SURABAYA, iNFONews.ID – Keputusan pemerintah menghentikan ekspor benih bening lobster (BBL) disambut gembira oleh pengusaha perikanan budidaya, HRM. Khalilur R. Abdullah Sahlawiy, atau yang akrab disapa Gus Lilur. Ia menilai langkah ini sebagai penyelamat industri lobster nasional.
Beberapa bulan lalu, Gus Lilur mengirimkan surat elektronik kepada Presiden Prabowo Subianto, mendesak agar ekspor BBL dihentikan dan diganti dengan ekspor lobster ukuran 50 gram. Usulan ini bertujuan untuk mendorong budidaya lobster di dalam negeri dan menciptakan lapangan kerja.
"Saya sangat bersyukur usulan ini direspon positif oleh Bapak Presiden," ujar Gus Lilur. Menurutnya ini adalah langkah strategis untuk memajukan industri lobster Indonesia.
Gus Lilur menegaskan bahwa larangan ekspor BBL akan memaksa para eksportir untuk melakukan budidaya lobster di Indonesia minimal selama tiga bulan.
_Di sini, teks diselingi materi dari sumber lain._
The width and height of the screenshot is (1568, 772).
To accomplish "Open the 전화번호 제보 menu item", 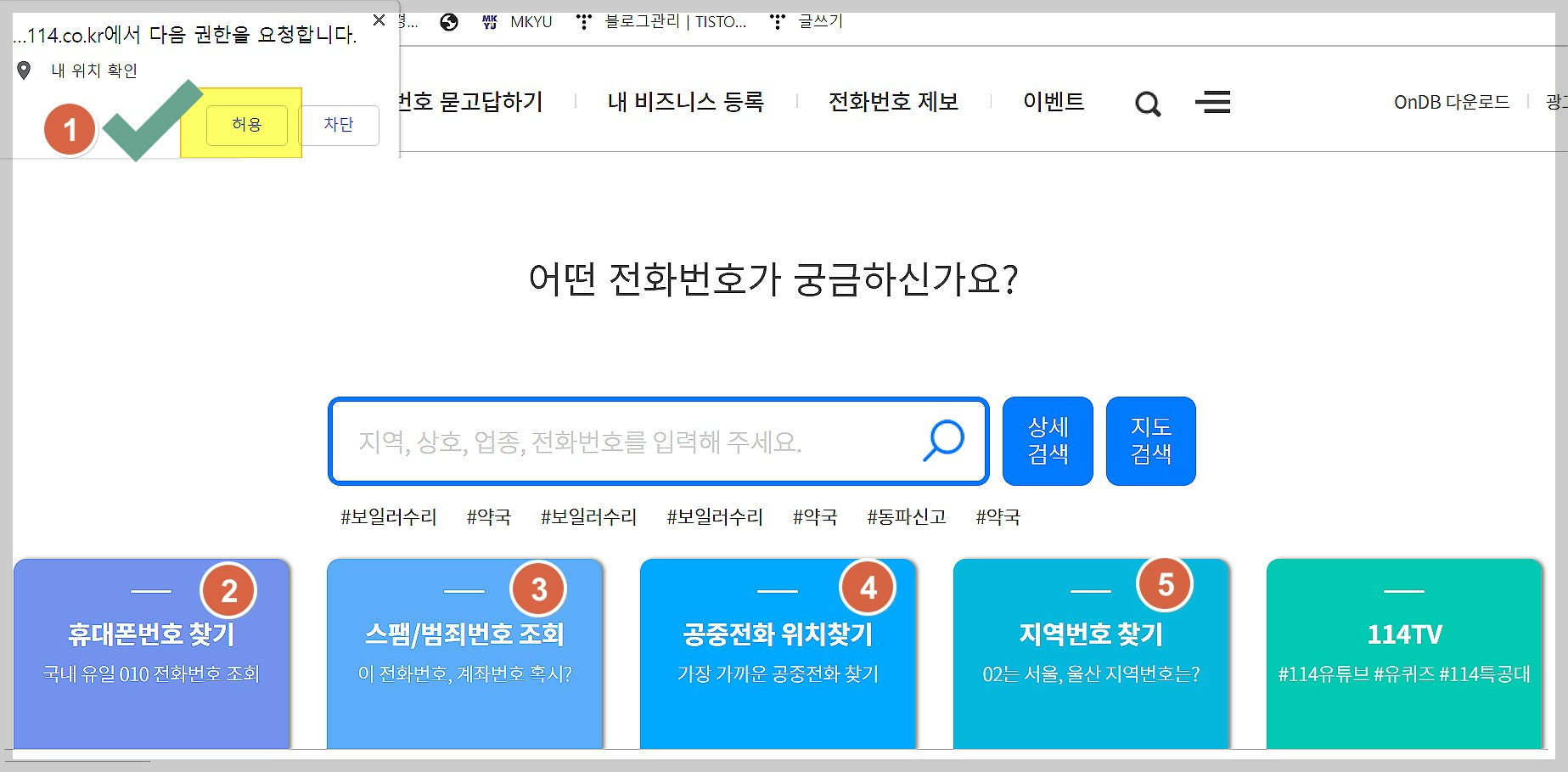I will coord(893,102).
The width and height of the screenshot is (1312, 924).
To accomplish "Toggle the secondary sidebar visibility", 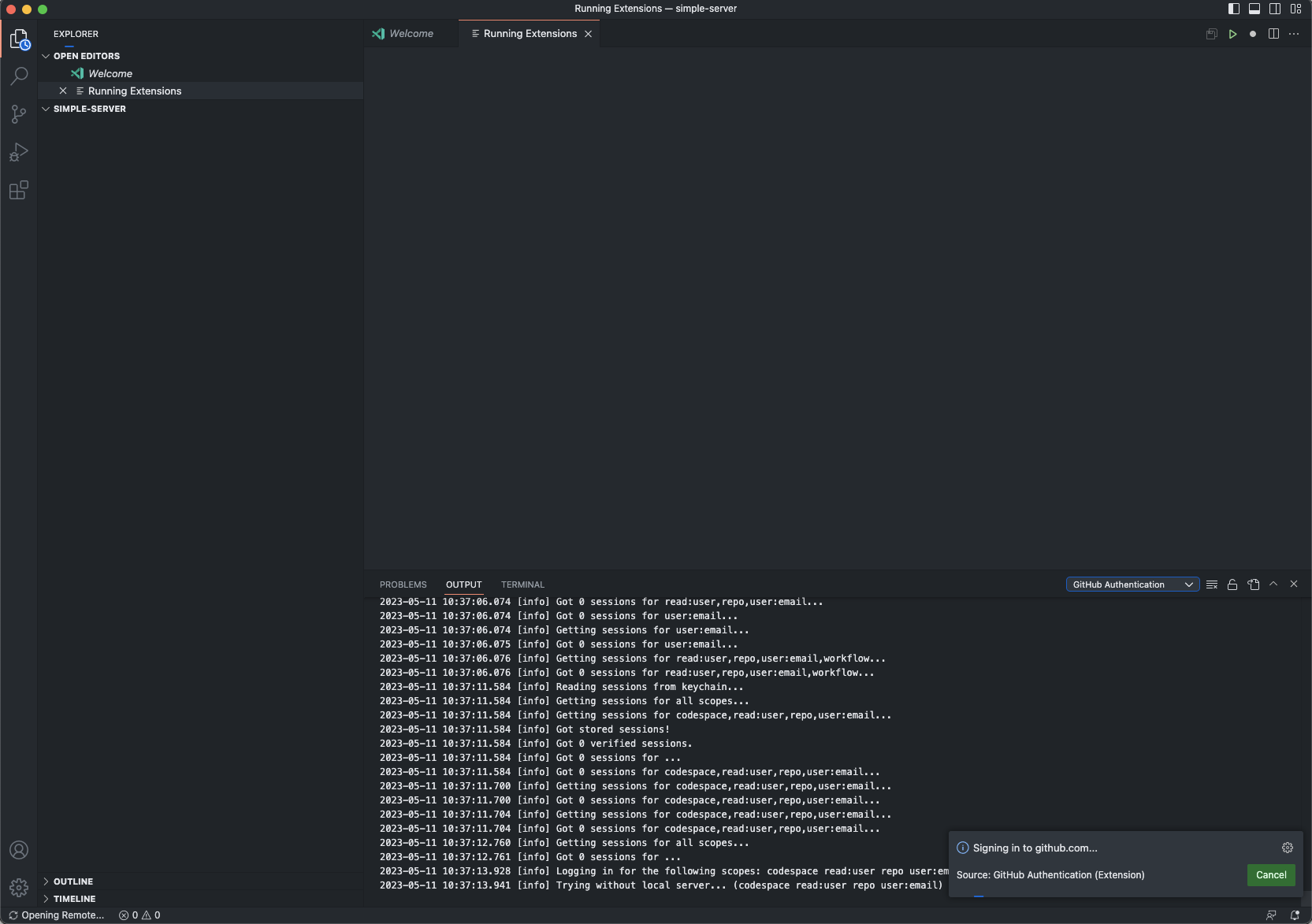I will pyautogui.click(x=1275, y=9).

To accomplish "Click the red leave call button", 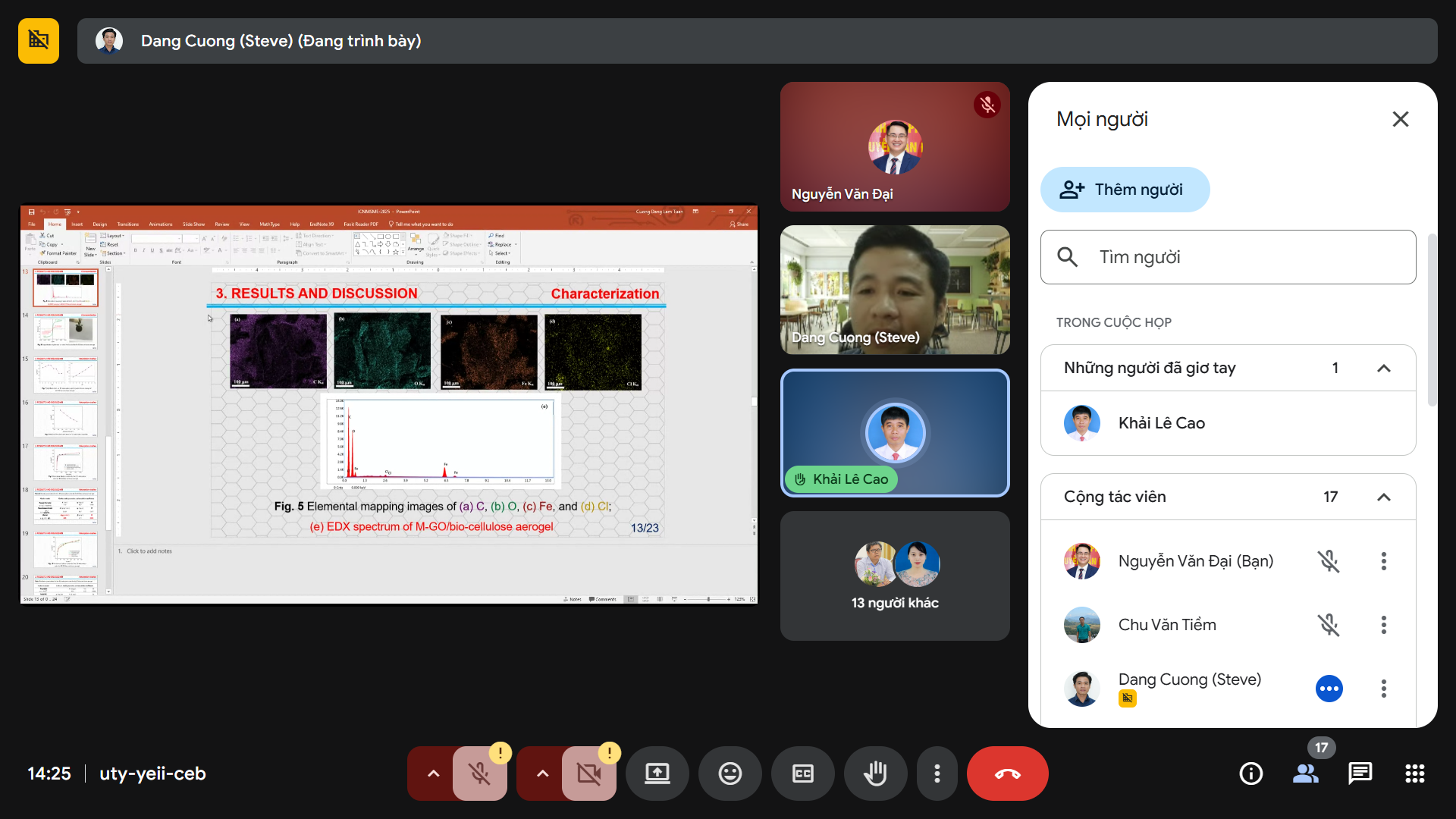I will click(x=1007, y=774).
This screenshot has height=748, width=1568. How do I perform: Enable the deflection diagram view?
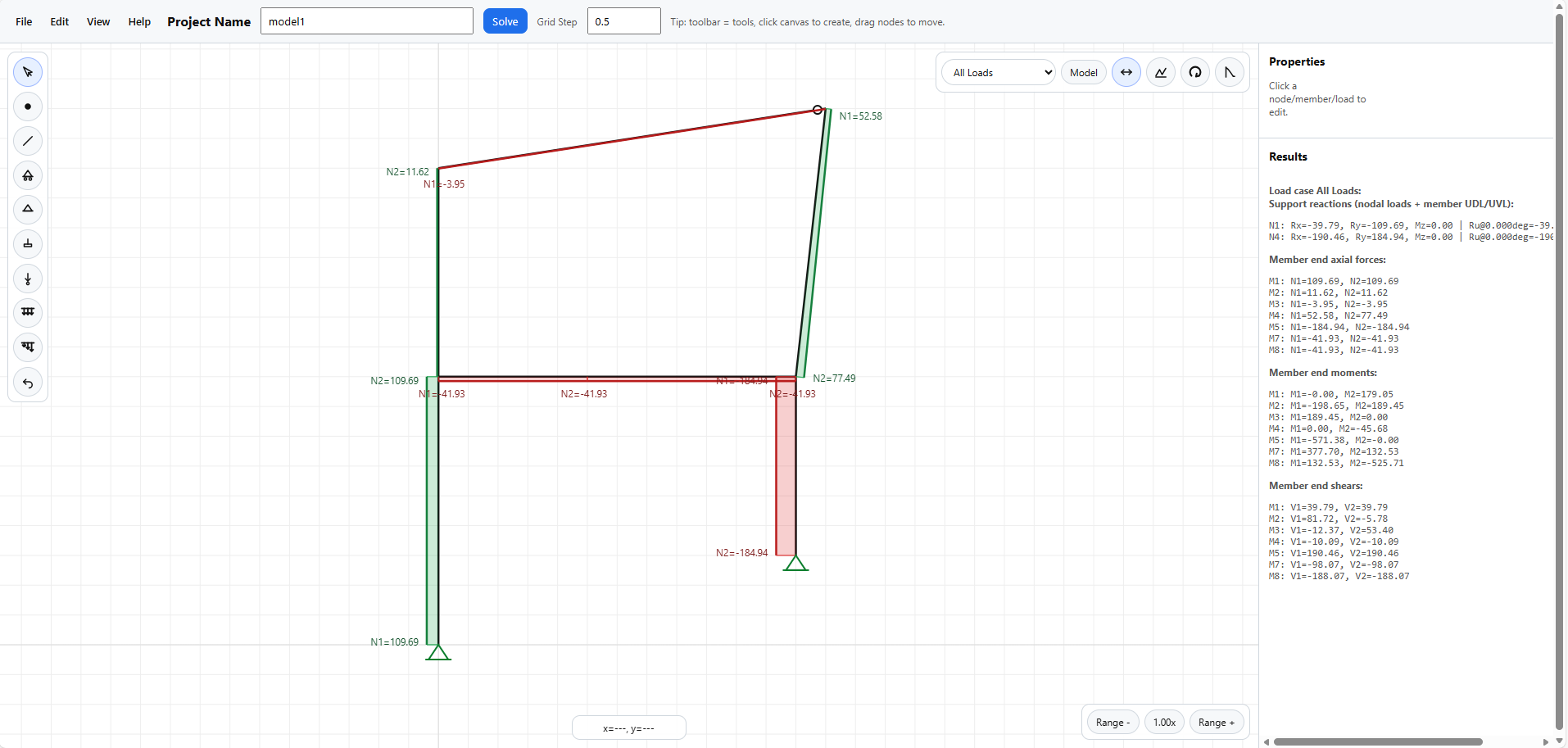pyautogui.click(x=1229, y=72)
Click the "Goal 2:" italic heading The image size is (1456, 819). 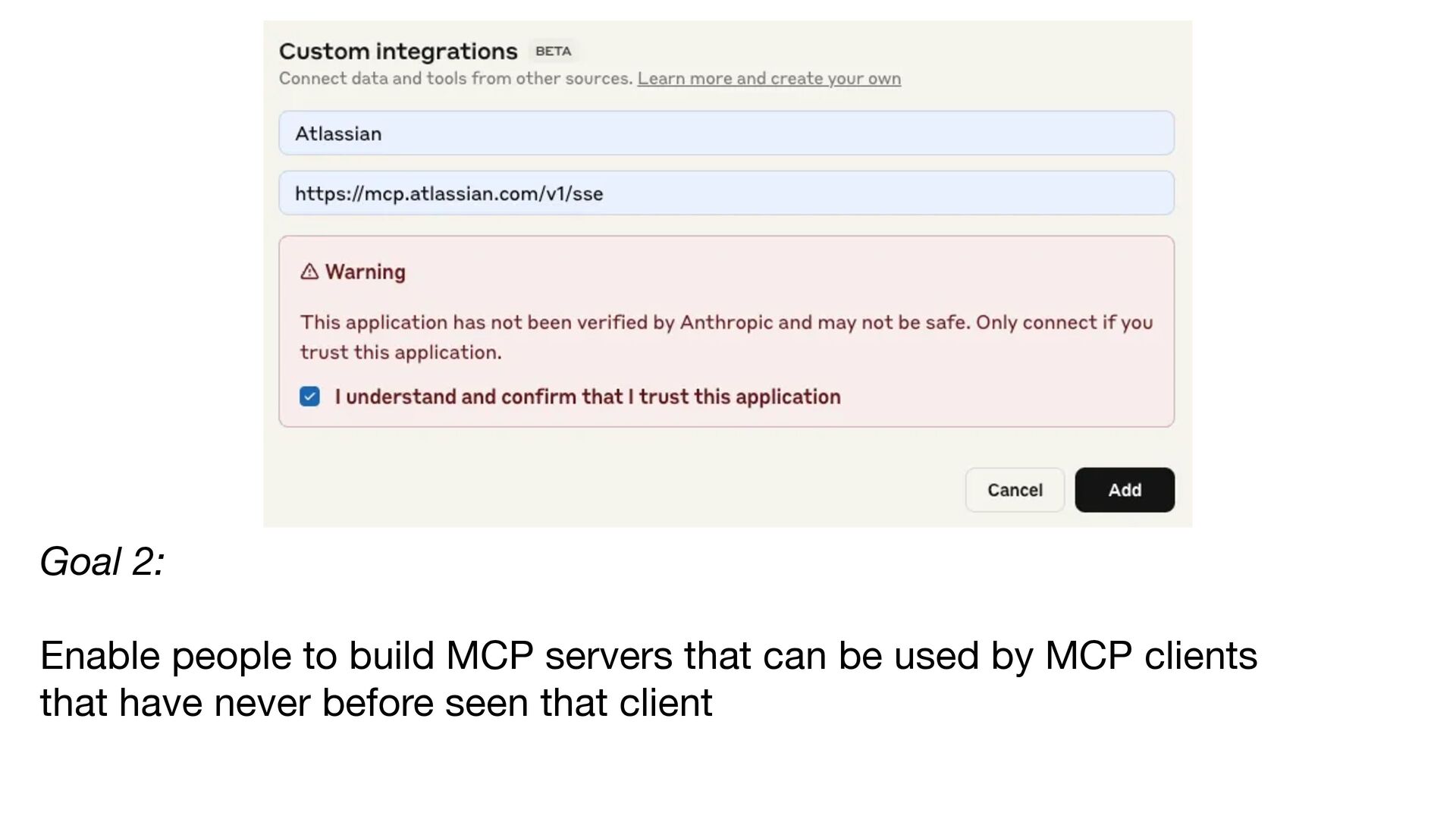[x=102, y=562]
Hal ini akan menciptakan iklim investasi yang kondusif dan meningkatkan produksi lobster dalam negeri.
"Dampaknya akan sangat besar," kata Gus Lilur. "Kita bisa menciptakan jutaan lapangan kerja baru dan menjadikan Indonesia sebagai pemain utama di pasar lobster dunia," sambungnya.
Gus Lilur menjelaskan, selama ini Indonesia hanya dikenal sebagai pengekspor BBL ke Vietnam. Padahal, Vietnam-lah yang kemudian membudidayakan lobster tersebut dan menjualnya ke pasar internasional.
"Kita harus mengubah paradigma ini," tegas Gus Lilur. Dengan menghentikan ekspor BBL, menurutnya bisa memaksimalkan nilai tambah lobster di dalam negeri dan meningkatkan devisa negara.
Owner Bandar Laut Dunia (Balad) Grup itu juga mengapresiasi respons cepat dari Kementerian Kelautan dan Perikanan (KKP) dalam menindaklanjuti usulannya. Ia berharap regulasi terkait larangan ekspor BBL segera diimplementasikan.
"Saya mengajak seluruh pihak untuk mendukung kebijakan ini," pungkas Gus Lilur. "Mari kita berdayakan pembudidaya lobster lokal dan menjadikan Indonesia sebagai pusat lobster dunia!" ajaknya.